Spirit Airlines is raising $500 million in debt against its frequent flyer program and Spirit Saver$ Club program. This is the second time they’ve added cash backed by loyalty. In September 2020 Spirit raised $850 million at 8% backed by its loyalty program and intellectual property, $340 million of which was paid down last year.
This underscores a major reason why Spirit Airlines launched a major revamp of its loyalty program, introducing a relevant program which replaced a completely irrelevant one.
- This deal values Spirit’s loyalty assets, whose 2021 revenue totaled $96 million, at $4.2 billion. They project revenue of $200 million for 2022 and to grow to $360 million by 2026.
- The airline, including loyalty assets, has a total market cap of less than $2.3 billion
- One way of looking at it – and it’s not entirely fare to compare market cap with an appraised piece of the company – is that without loyalty, the airline is ‘worth’ -$1.9 billion.
The valuation multiple Spirit places on the loyalty program seems high to me, given risks to future revenue. And it somewhat surprises me that they’re able to pursue load up the loyalty program with $1 billion in total debt under Spirit’s agreement to be acquired by JetBlue.
Nonetheless, $155 million of the $500 million will be used to pay down aircraft obligations. This new debt comes at an 8% price tag, similar to what Spirit had to pay two years ago, reflecting current market and risk. A year and a half ago American raised at an average rate of 5.75%, while Delta raised two years ago (and with its overall stronger balance sheet) at an average rate of 4.75%.
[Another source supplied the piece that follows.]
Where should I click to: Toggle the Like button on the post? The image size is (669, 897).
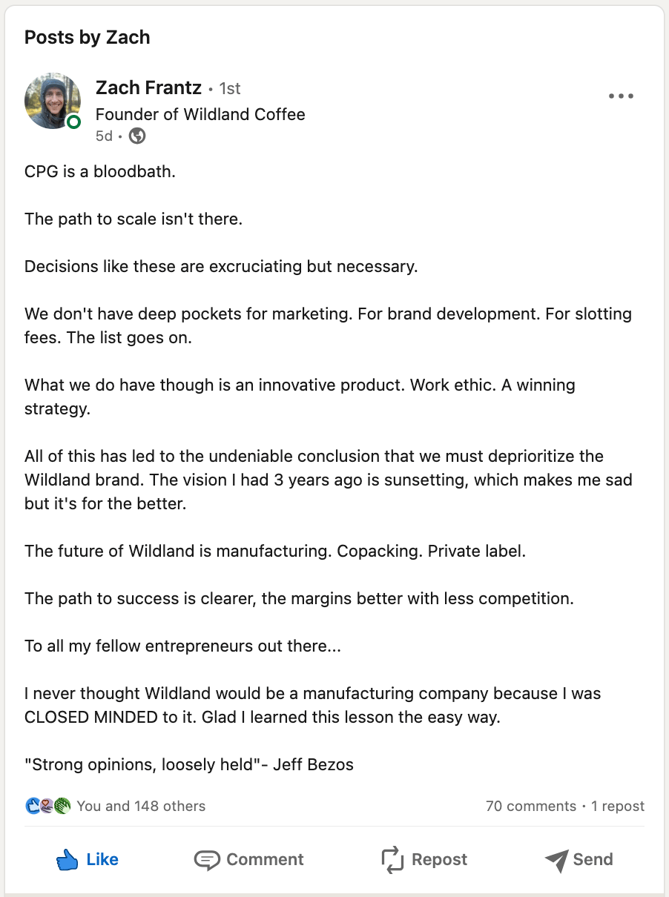[87, 860]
During the pandemic American Airlines raised $10 billion in debt backed by the AAdvantage program (they had earlier pledged the program as collateral against a $7.5 billion subsidized CARES Act loan). Delta stopped raising debt against SkyMiles when they hit $9 billion. United was first to play the loyalty program debt card raising ‘only’ $6.8 billion.
American Airlines claims its AAdvantage program operates with a 52% margin. The AAdvantage program is now owned by American Airlines Group subsidiaries based in the Cayman Islands. Someday I hope for promotion redemptions there so that members can ‘visit their miles’.
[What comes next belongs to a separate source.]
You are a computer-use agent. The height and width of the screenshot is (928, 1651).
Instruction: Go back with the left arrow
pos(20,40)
I’ve always said that airlines should not stop flying to concentrate on the underlying loyalty business. They wouldn’t sell credit cards without flights (to offer as redemptions, and on board to pitch applications). But the loyalty program tail very much wags the airline dog, more so than is often acknowledged. Indeed, airlines lose out on significant value when they fail to acknowledge this in their route planning.